A STROBE-compliant participant flow diagram is provided in the Supplementary Materials (Figure S1).

The groups were comparable in age and atropometric data; when studying clinical and anamnestic data (family history of preeclampsia in the mother or sister, presence of allergies, anemia, previous COVID-19), no statistical differences were revealed.

2.3. Ethical Approval

The work was carried out in accordance with the principles of voluntariness and confidentiality based on the Helsinki Declaration. The study was approved by the Local Ethics Committee of the Scientific Center for Obstetrics, Gynecology, and Perinatology (No. 2 dated 9 November 2022). All participants gave written informed consent for the use of biomaterials in this study. The material was anonymized.

2.4. Sample Processing

The peripheral blood in a volume in a standard K2EDTA/K3EDTA tube was collected immediately and transferred to the Immunology Laboratory of the Scientific Center for Obstetrics, Gynecology and Perinatology (Almaty, Kazakhstan).

2.5. Immunophenotyping

The blood was conducted according to the manufacturer’s protocol (www.bdbiosciences.com). The sample was treated with a protein transport inhibitor (contains monensin) BD GolgiStop™ (Becton Dickinson Hungary Kft., Környe, Hungary), resuspended and transferred to plastic tubes for immunofluorescent staining, 50 µL of the blood sample was incubated with 5 µL of fluorochrome-conjugated monoclonal antibodies (mAb) for surface marker analysis for 15 min at room temperature in the dark. The samples were stained with monoclonal antibodies (mAb) using Becton Dickinson (BD) conjugated with fluorescein isothyocyanate (FITC) reagents against the surface receptors CD4, CD8, CD56, CD14, and CD19. After staining, erythrocytes were lysed using BD FACS™ Lysing Solution (Becton Dickinson Hungary Kft.), incubated for 10 min in the dark at room temperature, and centrifuged at 300× g for 5 min. The supernatant was removed, resuspend cells were processed with Cytofix/Cytoperm™ (Becton Dickinson Hungary Kft.) Plus Fixation/Permeabilization Kit, followed by mAb conjugated with PerCP-Cy5.5 or Phycoerythrin (PE) for staining and binding intracellular receptors against TNF, IL-10, GM-CSF, VEGFR-2 and IGF.

2.6. Flow Cytometric Analysis

The gating strategy was based on FSC/SSC size and granularity. Lymphocytes were smaller and had low granularity, while monocytes were larger and more granular.

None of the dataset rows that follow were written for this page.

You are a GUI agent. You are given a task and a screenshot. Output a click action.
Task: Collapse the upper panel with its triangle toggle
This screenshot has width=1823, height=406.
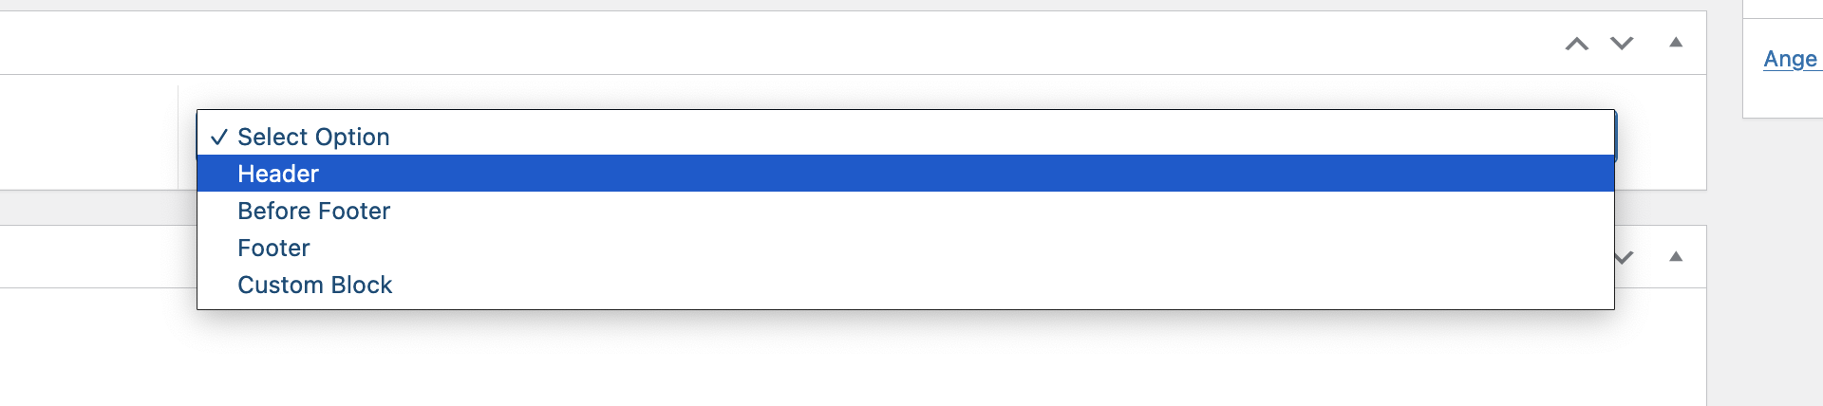(1676, 43)
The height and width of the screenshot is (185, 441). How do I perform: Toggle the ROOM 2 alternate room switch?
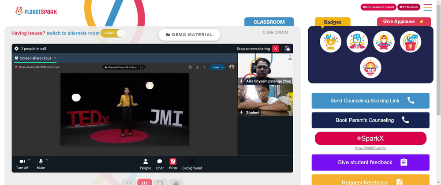(112, 33)
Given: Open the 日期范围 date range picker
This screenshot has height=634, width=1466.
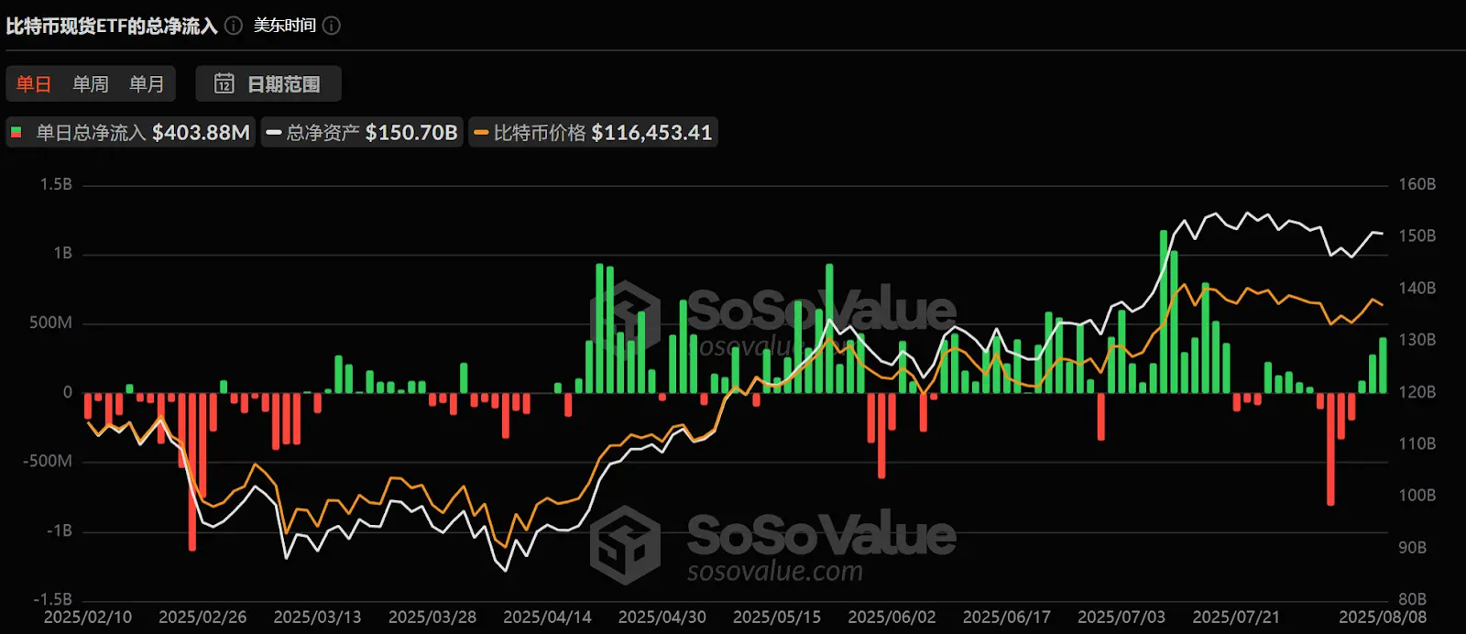Looking at the screenshot, I should point(268,84).
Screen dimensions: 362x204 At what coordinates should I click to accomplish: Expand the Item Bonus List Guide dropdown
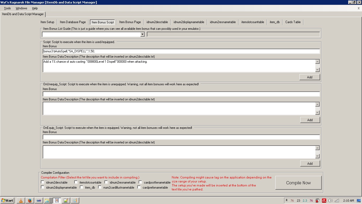click(142, 34)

The next step involved gating based on marker expression: CD45+ and CD14+ (monocytes) and CD45+ and CD14− (lymphocytes). The total population of leukocyte cells was isolated using the CD45+ marker, then lymphocytes and monocytes were isolated from this fraction. Concentration-matched isotype controls were used to set the gates and single-fluorochrome stained controls were used to compensate for spectral overlap. The immunophenotyping with cytokine production of cells were evaluated on a BD FACS CALIBUR flow cytometer (New York, NY, USA) and the data was analyzed using the CELL Quest program.

2.7. Statistical Analysis

The normality of the distribution of quantitative variables was assessed using the Shapiro–Wilk test. The homogeneity of the variances was checked by the Levene criterion. For variables with normally distributed values but heterogeneous variances, the Welch one-way ANOVA was used, and paired multiple comparisons were performed using the Games–Howell test, which is resistant to inequality of variances and group sizes. For variables with a deviation from normality (for example, CD14⁺/IL-10⁺), the nonparametric Kruskal–Wallis test was used, followed by pairwise comparisons according to Dunn with the Bonferroni adjustment. The statistical significance of differences in quantitative data between groups was calculated using the Mann–Whitney U test. To compare the characteristics of the studied groups, due to the small sample, the Fisher criterion was used. To assess the accuracy of the estimates, confidence intervals (CI) were calculated for clinical variables. The p value < 0.05 was considered statistically significant. All statistical calculations were performed in SPSS program (Version 27, available online: IBM SPSS Software, https://www.ibm.com/products/spss (accessed on 9 December 2025)). The characteristics of the markers were evaluated via ROC analysis using the tool Microsoft Copilot in Python version 3.10.18.

3. Results

3.1. Clinical Data

The study included 39 women with gestational hypertension, 7 women with preeclampsia and 32 women from a control group matched for age and anthropometric parameters (

Table 1. Clinical data and pregnancy outcomes of the GH, PE and control groups.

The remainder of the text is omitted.